Muss ich eine beschädigte Wanne bei Auzug voll ersetzen?

Dusche oder Badewanne bestehen aus einem empfindlichen Keramiküberzug, dieser kann im Laufe der Mietzeit zu einem verblassten, zum anderen aber auch beschädigt werden. Grundsätzlich ist es so, dass der Mieter für Schäden an der Mietsache haftbar ist. Eine Möglichkeit besteht darin eine beschädigte Wanne bei seiner Hausratversicherung anzumelden. Erfolgt die Beschädigung durch einen Unfall, so wird diese in aller Regel den Schaden ersetzen. Ein Beispiel für die Schadensregulierung einer beschädigten Wanne über die Hausratversicherung ist immer wieder der Fall eines Schraubenzieles beim befestigen der Deckenleuchte in die Wanne.

Kann der Mieter den Schaden an der Wanne nicht über seine Hausratversicherung begleichen lassen, so muss er die Kosten für einen Austausch übernehmen jedoch nicht in voller Höhe und nicht zum Neupreis einer Bank. Dies hat das Amtsgericht Paderborn in einem Urteil entschieden.

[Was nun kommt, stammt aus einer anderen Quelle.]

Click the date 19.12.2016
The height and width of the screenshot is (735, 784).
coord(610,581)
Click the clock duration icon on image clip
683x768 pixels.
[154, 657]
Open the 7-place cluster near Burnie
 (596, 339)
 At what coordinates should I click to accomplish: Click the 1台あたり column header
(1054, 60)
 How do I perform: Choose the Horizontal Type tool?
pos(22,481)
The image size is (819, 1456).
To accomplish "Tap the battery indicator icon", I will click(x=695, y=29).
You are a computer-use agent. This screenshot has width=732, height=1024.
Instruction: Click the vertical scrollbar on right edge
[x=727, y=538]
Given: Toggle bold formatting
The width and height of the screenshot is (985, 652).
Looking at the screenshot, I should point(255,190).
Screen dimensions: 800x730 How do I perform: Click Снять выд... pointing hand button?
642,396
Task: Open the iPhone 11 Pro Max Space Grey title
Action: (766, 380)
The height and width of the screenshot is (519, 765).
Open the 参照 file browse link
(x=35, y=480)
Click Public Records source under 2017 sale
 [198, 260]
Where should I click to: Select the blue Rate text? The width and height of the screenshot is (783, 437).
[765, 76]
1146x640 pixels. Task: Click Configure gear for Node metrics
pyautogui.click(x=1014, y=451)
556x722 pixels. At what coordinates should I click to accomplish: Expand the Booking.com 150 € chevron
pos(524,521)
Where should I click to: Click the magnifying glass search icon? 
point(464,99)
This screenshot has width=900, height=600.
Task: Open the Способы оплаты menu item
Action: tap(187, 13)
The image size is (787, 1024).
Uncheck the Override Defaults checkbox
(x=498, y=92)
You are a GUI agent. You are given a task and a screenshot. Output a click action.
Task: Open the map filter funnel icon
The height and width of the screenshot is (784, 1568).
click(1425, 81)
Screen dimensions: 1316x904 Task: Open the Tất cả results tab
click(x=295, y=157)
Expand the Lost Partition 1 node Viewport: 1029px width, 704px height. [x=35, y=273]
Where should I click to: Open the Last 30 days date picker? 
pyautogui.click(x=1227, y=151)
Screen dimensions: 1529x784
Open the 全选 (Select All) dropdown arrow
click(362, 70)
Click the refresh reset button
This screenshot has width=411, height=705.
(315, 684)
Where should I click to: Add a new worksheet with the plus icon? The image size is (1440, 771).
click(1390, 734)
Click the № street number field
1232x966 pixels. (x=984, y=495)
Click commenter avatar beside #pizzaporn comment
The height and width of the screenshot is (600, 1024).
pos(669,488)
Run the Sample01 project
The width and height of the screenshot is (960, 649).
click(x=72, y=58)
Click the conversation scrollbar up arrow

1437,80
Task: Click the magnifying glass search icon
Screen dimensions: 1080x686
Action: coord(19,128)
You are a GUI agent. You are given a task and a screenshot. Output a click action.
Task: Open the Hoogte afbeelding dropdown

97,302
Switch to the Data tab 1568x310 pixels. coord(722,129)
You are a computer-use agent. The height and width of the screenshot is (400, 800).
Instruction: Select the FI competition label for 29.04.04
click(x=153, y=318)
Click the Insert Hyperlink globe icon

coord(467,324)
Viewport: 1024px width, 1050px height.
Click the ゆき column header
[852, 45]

Bitte hier den Einzelfall betrachten, da die Badewanne bereits 15 Jahre alt war.. Bei einer anzunehmenden Lebensdauer von 23 Jahren so das Gericht, verurteilte es den Mieter lediglich zur Zahlung von ein drittel des Neupreis. Würde man hier den Mieter zur Zahlung der Neuanschaffung und Einbaukosten verurteilen, so würde daraus eine Wertsteigerung eingetreten. Diese hat der Mieter jedoch nicht zu bezahlen.